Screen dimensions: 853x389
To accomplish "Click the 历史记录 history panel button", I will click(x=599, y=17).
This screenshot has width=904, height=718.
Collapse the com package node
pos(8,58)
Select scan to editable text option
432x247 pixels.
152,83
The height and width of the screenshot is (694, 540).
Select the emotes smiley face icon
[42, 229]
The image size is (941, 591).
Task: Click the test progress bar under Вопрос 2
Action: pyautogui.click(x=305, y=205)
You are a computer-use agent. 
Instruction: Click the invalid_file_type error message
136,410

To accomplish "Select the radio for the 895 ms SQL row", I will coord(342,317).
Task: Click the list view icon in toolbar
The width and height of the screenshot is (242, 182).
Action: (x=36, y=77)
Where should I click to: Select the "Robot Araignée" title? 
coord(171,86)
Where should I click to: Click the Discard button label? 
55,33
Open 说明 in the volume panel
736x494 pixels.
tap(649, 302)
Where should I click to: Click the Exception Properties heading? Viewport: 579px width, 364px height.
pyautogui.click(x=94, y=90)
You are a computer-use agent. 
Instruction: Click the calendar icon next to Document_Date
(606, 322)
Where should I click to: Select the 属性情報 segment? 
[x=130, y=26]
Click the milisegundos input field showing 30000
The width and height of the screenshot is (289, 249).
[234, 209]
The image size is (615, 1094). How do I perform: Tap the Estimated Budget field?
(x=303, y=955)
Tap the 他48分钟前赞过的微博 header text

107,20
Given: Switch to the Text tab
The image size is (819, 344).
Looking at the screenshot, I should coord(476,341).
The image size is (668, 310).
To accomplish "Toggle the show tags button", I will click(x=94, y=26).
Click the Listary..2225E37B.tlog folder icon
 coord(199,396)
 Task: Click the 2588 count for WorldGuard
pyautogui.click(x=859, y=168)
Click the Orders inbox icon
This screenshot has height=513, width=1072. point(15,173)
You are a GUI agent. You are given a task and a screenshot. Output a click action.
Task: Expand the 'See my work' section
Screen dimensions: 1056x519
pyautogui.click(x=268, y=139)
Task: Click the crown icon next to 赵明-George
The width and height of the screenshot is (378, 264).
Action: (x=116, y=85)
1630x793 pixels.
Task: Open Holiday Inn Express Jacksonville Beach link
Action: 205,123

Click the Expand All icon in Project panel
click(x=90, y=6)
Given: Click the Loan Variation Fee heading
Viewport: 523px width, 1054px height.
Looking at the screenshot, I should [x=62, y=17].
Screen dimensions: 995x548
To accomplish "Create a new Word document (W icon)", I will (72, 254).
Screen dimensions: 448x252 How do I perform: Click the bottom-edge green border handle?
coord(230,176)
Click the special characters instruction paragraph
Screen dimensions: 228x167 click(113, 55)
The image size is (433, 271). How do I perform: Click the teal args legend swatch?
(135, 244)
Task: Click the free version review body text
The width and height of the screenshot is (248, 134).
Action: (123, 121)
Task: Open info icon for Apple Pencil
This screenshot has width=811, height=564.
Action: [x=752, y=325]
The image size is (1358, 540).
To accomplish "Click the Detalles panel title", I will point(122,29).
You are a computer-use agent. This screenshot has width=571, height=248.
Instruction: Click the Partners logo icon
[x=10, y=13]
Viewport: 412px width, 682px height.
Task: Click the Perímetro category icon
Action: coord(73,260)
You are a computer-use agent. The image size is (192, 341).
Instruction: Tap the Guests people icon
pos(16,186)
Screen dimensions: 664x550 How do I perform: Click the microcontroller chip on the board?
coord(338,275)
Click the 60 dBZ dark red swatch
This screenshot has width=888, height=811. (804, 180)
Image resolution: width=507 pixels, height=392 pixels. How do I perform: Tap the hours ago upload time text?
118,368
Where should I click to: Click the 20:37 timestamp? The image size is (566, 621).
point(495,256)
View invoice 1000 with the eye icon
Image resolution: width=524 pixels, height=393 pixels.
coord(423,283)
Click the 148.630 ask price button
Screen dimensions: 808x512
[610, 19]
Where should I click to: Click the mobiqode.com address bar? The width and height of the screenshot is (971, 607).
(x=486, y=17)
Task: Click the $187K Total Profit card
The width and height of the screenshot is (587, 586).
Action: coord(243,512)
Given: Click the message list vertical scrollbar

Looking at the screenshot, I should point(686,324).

------------------------------------------------

#### About this exercise:
Line by line, transcribe the material above without leaving anything out.

#### Exercise answer:
Screen dimensions: 853x389
To accomplish "Click the 历史记录 history panel button", I will click(x=599, y=17).
This screenshot has width=904, height=718.
Collapse the com package node
pos(8,58)
Select scan to editable text option
432x247 pixels.
152,83
The height and width of the screenshot is (694, 540).
Select the emotes smiley face icon
[42, 229]
The image size is (941, 591).
Task: Click the test progress bar under Вопрос 2
Action: pyautogui.click(x=305, y=205)
You are a computer-use agent. 
Instruction: Click the invalid_file_type error message
136,410

To accomplish "Select the radio for the 895 ms SQL row", I will coord(342,317).
Task: Click the list view icon in toolbar
The width and height of the screenshot is (242, 182).
Action: (x=36, y=77)
Where should I click to: Select the "Robot Araignée" title? 
coord(171,86)
Where should I click to: Click the Discard button label? 
55,33
Open 说明 in the volume panel
736x494 pixels.
tap(649, 302)
Where should I click to: Click the Exception Properties heading? Viewport: 579px width, 364px height.
pyautogui.click(x=94, y=90)
You are a computer-use agent. 
Instruction: Click the calendar icon next to Document_Date
(606, 322)
Where should I click to: Select the 属性情報 segment? 
[x=130, y=26]
Click the milisegundos input field showing 30000
The width and height of the screenshot is (289, 249).
[234, 209]
The image size is (615, 1094). How do I perform: Tap the Estimated Budget field?
(x=303, y=955)
Tap the 他48分钟前赞过的微博 header text

107,20
Given: Switch to the Text tab
The image size is (819, 344).
Looking at the screenshot, I should coord(476,341).
The image size is (668, 310).
To accomplish "Toggle the show tags button", I will click(x=94, y=26).
Click the Listary..2225E37B.tlog folder icon
 coord(199,396)
 Task: Click the 2588 count for WorldGuard
pyautogui.click(x=859, y=168)
Click the Orders inbox icon
This screenshot has height=513, width=1072. point(15,173)
You are a GUI agent. You are given a task and a screenshot. Output a click action.
Task: Expand the 'See my work' section
Screen dimensions: 1056x519
pyautogui.click(x=268, y=139)
Task: Click the crown icon next to 赵明-George
The width and height of the screenshot is (378, 264).
Action: (x=116, y=85)
1630x793 pixels.
Task: Open Holiday Inn Express Jacksonville Beach link
Action: 205,123

Click the Expand All icon in Project panel
click(x=90, y=6)
Given: Click the Loan Variation Fee heading
Viewport: 523px width, 1054px height.
Looking at the screenshot, I should [x=62, y=17].
Screen dimensions: 995x548
To accomplish "Create a new Word document (W icon)", I will (72, 254).
Screen dimensions: 448x252 How do I perform: Click the bottom-edge green border handle?
coord(230,176)
Click the special characters instruction paragraph
Screen dimensions: 228x167 click(113, 55)
The image size is (433, 271). How do I perform: Click the teal args legend swatch?
(135, 244)
Task: Click the free version review body text
The width and height of the screenshot is (248, 134).
Action: (123, 121)
Task: Open info icon for Apple Pencil
This screenshot has width=811, height=564.
Action: [x=752, y=325]
The image size is (1358, 540).
To accomplish "Click the Detalles panel title", I will point(122,29).
You are a computer-use agent. This screenshot has width=571, height=248.
Instruction: Click the Partners logo icon
[x=10, y=13]
Viewport: 412px width, 682px height.
Task: Click the Perímetro category icon
Action: coord(73,260)
You are a computer-use agent. The image size is (192, 341).
Instruction: Tap the Guests people icon
pos(16,186)
Screen dimensions: 664x550 How do I perform: Click the microcontroller chip on the board?
coord(338,275)
Click the 60 dBZ dark red swatch
This screenshot has width=888, height=811. (804, 180)
Image resolution: width=507 pixels, height=392 pixels. How do I perform: Tap the hours ago upload time text?
118,368
Where should I click to: Click the 20:37 timestamp? The image size is (566, 621).
point(495,256)
View invoice 1000 with the eye icon
Image resolution: width=524 pixels, height=393 pixels.
coord(423,283)
Click the 148.630 ask price button
Screen dimensions: 808x512
[610, 19]
Where should I click to: Click the mobiqode.com address bar? The width and height of the screenshot is (971, 607).
(x=486, y=17)
Task: Click the $187K Total Profit card
The width and height of the screenshot is (587, 586).
Action: coord(243,512)
Given: Click the message list vertical scrollbar

Looking at the screenshot, I should point(686,324).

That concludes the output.